_Set exercise_
Print the records from the line with "How do I perform: Expand" to the line with "(x=588, y=429)", and print nothing else.
····················
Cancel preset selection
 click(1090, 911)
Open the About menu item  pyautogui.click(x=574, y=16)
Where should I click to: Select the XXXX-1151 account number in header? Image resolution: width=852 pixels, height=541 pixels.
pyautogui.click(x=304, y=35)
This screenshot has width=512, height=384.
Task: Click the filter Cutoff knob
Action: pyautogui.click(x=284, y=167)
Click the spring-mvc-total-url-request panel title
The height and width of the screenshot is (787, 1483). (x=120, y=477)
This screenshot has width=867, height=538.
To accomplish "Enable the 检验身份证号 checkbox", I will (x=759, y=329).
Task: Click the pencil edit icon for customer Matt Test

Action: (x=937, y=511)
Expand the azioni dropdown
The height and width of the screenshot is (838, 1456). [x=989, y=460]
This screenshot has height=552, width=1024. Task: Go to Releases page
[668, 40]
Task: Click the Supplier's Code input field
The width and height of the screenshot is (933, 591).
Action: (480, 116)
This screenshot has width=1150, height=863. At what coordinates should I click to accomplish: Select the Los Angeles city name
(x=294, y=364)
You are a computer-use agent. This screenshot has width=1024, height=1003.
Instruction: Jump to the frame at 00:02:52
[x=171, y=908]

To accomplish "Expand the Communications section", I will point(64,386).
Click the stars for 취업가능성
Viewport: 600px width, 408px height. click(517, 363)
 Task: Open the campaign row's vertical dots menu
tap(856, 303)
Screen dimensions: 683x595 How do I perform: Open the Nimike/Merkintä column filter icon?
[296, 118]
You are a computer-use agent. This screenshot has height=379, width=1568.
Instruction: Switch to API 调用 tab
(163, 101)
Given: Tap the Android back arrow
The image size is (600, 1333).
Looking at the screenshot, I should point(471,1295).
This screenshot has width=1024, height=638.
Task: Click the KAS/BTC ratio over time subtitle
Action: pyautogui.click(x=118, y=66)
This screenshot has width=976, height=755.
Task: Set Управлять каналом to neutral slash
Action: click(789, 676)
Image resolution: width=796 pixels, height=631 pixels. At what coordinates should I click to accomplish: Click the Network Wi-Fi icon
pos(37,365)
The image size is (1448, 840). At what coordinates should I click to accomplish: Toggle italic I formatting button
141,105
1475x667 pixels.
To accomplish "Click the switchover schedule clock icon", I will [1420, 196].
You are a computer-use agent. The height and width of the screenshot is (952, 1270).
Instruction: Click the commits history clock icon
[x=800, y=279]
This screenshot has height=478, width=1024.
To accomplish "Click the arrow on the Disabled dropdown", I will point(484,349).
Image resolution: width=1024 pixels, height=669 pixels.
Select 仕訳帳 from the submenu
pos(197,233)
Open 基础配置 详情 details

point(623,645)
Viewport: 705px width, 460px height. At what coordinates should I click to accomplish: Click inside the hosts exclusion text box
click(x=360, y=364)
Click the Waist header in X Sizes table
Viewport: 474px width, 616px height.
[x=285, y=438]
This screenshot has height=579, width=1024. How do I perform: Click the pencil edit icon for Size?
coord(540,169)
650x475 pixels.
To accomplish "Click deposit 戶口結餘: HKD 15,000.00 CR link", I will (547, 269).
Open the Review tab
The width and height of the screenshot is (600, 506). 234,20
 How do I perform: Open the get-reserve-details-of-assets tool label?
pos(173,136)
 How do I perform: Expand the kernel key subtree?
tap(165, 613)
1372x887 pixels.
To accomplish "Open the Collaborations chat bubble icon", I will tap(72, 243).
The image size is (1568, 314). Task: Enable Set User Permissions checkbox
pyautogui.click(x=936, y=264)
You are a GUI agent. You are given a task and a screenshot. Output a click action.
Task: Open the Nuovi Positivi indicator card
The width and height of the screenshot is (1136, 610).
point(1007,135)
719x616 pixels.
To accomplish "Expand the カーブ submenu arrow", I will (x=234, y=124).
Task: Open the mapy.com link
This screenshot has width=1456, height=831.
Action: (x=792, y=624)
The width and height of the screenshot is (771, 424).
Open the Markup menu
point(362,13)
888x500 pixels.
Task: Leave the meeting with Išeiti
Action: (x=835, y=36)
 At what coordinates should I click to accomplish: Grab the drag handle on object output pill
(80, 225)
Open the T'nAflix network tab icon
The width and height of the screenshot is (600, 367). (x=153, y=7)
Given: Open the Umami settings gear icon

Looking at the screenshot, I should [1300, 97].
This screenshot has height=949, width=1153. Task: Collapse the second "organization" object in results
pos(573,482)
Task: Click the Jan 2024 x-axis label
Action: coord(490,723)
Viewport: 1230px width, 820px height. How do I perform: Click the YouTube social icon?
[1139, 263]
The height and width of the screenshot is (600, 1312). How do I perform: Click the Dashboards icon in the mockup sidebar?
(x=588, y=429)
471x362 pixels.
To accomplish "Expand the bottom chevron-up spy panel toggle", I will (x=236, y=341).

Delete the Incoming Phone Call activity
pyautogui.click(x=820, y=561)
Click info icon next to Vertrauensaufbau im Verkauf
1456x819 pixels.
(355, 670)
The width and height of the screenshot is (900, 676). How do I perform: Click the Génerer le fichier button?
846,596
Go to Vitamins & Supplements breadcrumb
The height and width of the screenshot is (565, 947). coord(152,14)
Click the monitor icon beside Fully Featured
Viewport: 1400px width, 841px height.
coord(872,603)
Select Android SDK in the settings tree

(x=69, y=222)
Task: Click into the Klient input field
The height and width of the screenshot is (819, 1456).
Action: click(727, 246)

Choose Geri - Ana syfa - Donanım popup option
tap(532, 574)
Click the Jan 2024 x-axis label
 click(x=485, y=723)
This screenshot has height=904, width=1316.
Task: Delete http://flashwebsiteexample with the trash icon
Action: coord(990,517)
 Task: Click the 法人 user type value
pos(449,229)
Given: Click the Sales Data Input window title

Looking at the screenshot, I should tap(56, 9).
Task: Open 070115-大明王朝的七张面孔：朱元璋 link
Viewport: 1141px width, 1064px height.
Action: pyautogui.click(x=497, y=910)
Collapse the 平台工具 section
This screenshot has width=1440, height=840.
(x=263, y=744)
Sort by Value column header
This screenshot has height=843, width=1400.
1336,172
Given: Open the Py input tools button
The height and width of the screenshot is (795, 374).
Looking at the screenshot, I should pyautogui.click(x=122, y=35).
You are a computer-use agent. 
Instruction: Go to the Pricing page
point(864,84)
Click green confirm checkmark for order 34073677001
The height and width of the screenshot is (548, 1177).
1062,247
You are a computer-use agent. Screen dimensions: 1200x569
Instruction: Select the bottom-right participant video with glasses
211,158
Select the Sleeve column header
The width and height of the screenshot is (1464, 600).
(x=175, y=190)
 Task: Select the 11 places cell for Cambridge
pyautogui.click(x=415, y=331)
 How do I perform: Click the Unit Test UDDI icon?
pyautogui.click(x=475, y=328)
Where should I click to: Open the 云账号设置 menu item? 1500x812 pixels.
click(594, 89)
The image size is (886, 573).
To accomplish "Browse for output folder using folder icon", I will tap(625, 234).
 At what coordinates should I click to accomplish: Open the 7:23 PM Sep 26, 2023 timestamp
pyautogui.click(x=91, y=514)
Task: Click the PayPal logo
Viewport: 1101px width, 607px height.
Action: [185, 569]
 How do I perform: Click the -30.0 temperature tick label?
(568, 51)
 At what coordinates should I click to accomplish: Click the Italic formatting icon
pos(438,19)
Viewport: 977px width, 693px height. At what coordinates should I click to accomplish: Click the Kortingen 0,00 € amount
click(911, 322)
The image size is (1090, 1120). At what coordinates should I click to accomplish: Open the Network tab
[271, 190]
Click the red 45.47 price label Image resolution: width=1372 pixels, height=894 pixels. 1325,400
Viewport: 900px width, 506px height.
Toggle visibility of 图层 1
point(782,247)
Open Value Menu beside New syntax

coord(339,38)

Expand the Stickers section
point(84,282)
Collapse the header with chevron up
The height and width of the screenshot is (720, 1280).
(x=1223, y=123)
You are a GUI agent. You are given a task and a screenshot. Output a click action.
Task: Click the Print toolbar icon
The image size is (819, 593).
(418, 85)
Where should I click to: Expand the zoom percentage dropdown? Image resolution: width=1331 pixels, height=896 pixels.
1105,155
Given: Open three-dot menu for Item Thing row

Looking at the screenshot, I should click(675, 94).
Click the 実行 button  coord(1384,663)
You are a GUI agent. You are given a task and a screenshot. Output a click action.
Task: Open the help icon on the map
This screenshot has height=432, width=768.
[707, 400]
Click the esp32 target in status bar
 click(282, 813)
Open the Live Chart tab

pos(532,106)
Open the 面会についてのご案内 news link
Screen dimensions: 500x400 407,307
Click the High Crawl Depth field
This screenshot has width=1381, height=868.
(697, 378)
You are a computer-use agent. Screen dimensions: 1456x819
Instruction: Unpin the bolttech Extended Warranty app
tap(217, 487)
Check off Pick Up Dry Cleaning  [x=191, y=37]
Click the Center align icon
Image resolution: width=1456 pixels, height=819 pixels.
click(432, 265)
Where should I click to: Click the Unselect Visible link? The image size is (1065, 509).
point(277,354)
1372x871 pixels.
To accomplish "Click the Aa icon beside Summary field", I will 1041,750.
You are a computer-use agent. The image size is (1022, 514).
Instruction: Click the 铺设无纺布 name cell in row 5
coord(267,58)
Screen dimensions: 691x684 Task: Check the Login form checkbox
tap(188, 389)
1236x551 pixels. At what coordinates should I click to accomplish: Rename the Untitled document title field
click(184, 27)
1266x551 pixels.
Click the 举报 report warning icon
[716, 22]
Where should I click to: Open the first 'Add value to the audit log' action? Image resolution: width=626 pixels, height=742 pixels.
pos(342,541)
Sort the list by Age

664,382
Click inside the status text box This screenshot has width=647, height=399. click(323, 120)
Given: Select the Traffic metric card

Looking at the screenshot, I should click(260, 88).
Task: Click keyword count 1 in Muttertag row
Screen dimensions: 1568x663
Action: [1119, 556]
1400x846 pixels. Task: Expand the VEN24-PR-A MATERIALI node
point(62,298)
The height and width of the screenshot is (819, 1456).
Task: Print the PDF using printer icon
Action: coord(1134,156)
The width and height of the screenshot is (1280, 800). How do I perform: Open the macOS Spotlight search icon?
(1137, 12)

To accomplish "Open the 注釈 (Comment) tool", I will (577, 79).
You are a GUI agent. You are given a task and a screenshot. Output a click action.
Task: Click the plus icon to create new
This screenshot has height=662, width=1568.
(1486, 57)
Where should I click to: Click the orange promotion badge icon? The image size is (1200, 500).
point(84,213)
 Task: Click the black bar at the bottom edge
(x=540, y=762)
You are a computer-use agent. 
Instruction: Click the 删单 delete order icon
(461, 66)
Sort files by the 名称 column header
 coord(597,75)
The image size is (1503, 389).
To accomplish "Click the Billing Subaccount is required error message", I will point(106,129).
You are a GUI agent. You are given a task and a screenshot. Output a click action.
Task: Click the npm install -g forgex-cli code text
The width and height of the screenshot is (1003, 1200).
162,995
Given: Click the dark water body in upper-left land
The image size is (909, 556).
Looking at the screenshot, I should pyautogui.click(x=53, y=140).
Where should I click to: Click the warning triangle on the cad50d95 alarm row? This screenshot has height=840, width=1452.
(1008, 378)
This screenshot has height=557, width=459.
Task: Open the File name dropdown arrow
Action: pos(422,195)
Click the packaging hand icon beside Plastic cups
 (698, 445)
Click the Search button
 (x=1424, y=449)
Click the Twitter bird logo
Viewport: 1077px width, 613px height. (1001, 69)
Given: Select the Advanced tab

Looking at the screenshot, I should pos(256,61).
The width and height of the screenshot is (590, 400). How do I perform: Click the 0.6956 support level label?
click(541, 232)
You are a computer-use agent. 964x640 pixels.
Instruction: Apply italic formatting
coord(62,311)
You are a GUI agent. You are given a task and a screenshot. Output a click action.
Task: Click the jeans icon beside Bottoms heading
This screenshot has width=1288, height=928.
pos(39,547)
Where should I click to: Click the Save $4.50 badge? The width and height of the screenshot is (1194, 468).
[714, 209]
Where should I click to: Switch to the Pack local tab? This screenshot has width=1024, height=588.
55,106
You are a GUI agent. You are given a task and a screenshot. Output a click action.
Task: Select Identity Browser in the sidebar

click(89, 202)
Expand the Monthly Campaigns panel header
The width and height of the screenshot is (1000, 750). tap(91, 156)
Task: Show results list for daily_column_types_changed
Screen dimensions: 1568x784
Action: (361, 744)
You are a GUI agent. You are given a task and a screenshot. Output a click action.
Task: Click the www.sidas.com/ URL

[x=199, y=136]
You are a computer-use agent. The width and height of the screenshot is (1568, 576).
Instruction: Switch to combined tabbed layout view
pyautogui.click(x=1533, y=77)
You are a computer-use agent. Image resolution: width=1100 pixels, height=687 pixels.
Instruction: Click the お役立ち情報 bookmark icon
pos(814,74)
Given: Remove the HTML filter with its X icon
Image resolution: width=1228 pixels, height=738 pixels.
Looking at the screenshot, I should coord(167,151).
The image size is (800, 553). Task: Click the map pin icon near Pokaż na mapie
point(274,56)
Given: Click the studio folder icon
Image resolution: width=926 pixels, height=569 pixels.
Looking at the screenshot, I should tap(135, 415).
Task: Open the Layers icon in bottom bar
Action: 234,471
····················
_Finished task_
 How do I perform: Expand the kernel key subtree?
tap(165, 613)
1372x887 pixels.
To accomplish "Open the Collaborations chat bubble icon", I will tap(72, 243).
The image size is (1568, 314). Task: Enable Set User Permissions checkbox
pyautogui.click(x=936, y=264)
You are a GUI agent. You are given a task and a screenshot. Output a click action.
Task: Open the Nuovi Positivi indicator card
The width and height of the screenshot is (1136, 610).
point(1007,135)
719x616 pixels.
To accomplish "Expand the カーブ submenu arrow", I will (x=234, y=124).
Task: Open the mapy.com link
This screenshot has width=1456, height=831.
Action: (x=792, y=624)
The width and height of the screenshot is (771, 424).
Open the Markup menu
point(362,13)
888x500 pixels.
Task: Leave the meeting with Išeiti
Action: (x=835, y=36)
 At what coordinates should I click to accomplish: Grab the drag handle on object output pill
(80, 225)
Open the T'nAflix network tab icon
The width and height of the screenshot is (600, 367). (x=153, y=7)
Given: Open the Umami settings gear icon

Looking at the screenshot, I should [1300, 97].
This screenshot has height=949, width=1153. Task: Collapse the second "organization" object in results
pos(573,482)
Task: Click the Jan 2024 x-axis label
Action: coord(490,723)
Viewport: 1230px width, 820px height. How do I perform: Click the YouTube social icon?
[1139, 263]
The height and width of the screenshot is (600, 1312). How do I perform: Click the Dashboards icon in the mockup sidebar?
(x=588, y=429)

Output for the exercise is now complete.